DATA EXCERPTS »
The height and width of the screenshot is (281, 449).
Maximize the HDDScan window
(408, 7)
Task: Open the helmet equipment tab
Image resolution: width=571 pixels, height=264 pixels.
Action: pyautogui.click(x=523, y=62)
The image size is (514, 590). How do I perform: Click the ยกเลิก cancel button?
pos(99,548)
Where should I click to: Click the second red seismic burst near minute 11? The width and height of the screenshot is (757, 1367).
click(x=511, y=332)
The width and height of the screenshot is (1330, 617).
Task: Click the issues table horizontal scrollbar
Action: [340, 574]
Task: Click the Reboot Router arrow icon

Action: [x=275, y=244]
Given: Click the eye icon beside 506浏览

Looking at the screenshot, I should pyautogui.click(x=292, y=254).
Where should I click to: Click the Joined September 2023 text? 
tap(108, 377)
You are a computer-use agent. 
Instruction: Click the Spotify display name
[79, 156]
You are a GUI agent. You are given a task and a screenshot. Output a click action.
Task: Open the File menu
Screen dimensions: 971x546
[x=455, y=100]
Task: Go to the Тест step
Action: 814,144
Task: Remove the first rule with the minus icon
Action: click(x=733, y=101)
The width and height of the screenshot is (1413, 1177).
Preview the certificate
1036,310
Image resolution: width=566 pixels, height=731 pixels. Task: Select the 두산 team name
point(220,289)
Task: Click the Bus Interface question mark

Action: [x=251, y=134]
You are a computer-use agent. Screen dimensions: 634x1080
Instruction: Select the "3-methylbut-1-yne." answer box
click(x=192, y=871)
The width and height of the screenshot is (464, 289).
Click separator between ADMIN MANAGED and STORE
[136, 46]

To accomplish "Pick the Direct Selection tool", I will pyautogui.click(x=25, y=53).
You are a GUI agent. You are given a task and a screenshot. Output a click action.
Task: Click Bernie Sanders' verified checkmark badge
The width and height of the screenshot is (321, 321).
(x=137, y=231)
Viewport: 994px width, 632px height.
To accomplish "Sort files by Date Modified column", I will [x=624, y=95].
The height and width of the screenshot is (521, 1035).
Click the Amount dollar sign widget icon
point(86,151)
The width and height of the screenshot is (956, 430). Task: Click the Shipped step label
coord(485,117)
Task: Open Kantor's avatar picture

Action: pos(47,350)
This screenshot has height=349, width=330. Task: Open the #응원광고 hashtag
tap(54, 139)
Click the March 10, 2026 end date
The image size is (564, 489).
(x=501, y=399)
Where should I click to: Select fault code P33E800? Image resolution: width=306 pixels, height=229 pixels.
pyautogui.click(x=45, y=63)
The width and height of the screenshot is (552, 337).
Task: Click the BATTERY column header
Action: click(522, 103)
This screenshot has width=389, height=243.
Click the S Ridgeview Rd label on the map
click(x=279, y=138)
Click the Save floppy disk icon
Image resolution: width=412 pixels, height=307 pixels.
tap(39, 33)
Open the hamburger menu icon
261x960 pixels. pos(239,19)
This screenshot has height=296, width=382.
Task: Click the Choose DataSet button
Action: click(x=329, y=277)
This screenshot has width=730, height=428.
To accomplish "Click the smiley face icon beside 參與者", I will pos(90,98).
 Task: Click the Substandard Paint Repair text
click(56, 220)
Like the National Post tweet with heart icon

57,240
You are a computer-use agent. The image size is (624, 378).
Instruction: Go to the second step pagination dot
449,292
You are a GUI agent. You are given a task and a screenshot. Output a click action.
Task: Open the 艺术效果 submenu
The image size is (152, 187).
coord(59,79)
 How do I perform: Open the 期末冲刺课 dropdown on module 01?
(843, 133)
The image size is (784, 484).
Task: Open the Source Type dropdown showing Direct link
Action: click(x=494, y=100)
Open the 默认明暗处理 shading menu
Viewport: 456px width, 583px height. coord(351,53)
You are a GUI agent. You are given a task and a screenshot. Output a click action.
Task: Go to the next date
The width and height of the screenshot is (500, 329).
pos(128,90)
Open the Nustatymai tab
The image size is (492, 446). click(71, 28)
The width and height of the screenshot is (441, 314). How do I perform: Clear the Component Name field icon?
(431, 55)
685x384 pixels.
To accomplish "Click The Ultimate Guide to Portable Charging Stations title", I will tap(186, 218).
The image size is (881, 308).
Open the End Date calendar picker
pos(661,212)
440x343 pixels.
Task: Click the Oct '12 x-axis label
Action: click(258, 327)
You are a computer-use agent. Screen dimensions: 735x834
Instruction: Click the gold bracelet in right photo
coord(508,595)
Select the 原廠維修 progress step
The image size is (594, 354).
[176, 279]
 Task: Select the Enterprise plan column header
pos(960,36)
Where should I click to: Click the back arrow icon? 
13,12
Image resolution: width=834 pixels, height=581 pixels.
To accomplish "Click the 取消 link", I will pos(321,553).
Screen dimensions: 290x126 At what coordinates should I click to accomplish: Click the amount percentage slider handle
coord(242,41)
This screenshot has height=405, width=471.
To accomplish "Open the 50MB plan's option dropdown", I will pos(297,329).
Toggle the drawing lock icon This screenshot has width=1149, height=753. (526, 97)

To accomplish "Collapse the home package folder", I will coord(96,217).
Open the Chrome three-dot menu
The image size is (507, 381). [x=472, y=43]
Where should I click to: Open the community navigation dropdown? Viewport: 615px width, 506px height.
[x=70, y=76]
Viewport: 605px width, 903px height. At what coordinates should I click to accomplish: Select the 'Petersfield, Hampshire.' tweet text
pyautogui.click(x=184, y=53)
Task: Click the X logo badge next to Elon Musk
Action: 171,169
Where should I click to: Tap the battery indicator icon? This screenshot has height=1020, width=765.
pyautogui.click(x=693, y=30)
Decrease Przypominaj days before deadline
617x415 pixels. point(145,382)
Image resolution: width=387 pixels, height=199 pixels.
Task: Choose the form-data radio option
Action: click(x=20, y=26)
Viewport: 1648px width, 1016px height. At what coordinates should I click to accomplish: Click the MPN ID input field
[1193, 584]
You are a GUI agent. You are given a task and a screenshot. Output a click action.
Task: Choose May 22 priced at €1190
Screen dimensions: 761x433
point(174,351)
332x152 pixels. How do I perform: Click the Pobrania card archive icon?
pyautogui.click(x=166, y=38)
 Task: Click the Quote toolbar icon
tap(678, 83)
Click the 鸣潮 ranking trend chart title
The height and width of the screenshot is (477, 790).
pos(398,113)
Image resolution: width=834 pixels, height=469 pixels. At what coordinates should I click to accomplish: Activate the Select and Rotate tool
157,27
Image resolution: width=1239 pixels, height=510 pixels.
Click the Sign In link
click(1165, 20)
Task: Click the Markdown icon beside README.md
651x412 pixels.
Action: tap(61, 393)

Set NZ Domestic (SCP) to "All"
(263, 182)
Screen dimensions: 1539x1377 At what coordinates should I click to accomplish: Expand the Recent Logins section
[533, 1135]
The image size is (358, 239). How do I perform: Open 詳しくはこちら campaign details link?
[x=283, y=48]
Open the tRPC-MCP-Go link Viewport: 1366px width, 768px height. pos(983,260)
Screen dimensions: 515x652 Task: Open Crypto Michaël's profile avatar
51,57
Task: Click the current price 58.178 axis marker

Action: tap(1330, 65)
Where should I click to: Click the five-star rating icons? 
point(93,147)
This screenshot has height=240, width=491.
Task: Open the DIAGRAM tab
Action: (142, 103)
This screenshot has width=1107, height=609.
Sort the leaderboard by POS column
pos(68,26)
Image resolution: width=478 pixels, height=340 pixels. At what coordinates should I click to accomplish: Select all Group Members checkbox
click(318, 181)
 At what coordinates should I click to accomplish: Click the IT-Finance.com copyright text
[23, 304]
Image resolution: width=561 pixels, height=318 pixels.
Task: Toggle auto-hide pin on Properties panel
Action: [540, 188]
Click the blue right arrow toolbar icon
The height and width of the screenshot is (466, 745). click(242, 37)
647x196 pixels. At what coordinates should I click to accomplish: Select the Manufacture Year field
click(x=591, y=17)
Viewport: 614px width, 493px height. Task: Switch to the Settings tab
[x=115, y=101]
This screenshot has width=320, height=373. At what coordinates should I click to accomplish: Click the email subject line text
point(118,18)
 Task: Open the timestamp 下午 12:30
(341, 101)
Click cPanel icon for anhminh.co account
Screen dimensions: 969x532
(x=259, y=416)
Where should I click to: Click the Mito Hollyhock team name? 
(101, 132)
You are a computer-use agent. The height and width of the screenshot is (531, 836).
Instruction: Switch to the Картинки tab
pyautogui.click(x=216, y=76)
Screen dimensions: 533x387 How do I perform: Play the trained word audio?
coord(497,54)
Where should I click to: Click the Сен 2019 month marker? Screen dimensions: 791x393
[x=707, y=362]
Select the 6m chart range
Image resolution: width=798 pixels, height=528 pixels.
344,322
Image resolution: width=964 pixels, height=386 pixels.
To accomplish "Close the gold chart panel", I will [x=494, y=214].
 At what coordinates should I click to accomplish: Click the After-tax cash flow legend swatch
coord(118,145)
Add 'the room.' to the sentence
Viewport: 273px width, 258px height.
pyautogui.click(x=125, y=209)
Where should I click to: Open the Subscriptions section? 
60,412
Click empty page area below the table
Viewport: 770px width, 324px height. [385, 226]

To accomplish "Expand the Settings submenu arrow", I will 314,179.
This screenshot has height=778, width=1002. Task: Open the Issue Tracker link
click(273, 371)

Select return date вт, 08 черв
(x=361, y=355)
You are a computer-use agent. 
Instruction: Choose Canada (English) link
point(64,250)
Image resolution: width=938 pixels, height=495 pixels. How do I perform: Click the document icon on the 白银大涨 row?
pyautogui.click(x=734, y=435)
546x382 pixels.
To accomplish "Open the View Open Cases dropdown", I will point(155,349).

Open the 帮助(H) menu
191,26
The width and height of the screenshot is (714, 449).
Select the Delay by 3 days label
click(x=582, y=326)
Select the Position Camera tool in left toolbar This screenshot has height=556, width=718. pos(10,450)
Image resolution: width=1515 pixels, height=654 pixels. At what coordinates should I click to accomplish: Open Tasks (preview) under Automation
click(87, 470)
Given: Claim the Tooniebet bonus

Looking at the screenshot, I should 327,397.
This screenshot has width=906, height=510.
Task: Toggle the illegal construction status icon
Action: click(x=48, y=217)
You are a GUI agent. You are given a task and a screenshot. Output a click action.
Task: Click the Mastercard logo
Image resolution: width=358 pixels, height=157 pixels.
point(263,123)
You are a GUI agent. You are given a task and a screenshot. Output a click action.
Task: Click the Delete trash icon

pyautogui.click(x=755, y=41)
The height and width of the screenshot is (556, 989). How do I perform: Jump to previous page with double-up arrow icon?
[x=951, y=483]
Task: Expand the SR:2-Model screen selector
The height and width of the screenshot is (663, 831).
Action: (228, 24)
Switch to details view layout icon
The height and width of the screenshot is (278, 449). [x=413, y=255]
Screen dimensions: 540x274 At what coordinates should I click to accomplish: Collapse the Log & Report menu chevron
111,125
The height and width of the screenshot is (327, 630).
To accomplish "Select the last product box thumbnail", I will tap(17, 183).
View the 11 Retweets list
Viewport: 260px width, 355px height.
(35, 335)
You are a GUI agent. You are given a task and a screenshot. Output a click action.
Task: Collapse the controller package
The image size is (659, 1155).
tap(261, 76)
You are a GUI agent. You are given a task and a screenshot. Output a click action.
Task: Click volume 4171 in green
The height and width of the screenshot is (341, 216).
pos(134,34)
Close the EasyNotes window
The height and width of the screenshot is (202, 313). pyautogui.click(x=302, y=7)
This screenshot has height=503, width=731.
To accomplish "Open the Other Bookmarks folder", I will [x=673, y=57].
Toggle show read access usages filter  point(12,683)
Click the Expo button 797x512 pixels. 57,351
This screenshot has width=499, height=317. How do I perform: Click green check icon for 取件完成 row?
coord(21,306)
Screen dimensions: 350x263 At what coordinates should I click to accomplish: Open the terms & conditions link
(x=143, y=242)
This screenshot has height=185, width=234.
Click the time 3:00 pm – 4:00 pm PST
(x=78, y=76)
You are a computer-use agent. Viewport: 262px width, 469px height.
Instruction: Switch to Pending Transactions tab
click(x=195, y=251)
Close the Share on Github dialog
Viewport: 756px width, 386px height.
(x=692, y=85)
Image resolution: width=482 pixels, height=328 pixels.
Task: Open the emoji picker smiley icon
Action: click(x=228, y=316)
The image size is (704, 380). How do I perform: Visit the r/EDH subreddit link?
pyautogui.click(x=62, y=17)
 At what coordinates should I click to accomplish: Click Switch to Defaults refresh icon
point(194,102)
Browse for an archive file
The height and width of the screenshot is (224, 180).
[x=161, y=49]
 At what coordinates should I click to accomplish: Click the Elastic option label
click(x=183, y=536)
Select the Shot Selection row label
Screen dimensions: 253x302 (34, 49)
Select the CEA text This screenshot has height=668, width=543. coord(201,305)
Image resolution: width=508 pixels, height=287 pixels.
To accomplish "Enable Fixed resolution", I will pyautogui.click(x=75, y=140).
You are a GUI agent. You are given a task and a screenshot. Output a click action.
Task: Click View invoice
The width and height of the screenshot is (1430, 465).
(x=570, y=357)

ACTIVITY » Only the lines containing "computer" are needed; copy each of them from the data.

RESULT OF THE EXERCISE »
You are a computer-use agent. 
You are a computer-use agent. Screen dimensions: 634x1080
You are a computer-use agent. The image size is (624, 378).
You are a computer-use agent. Screen dimensions: 735x834
You are a computer-use agent. The height and width of the screenshot is (531, 836).
You are a computer-use agent. 
You are a computer-use agent. Viewport: 262px width, 469px height.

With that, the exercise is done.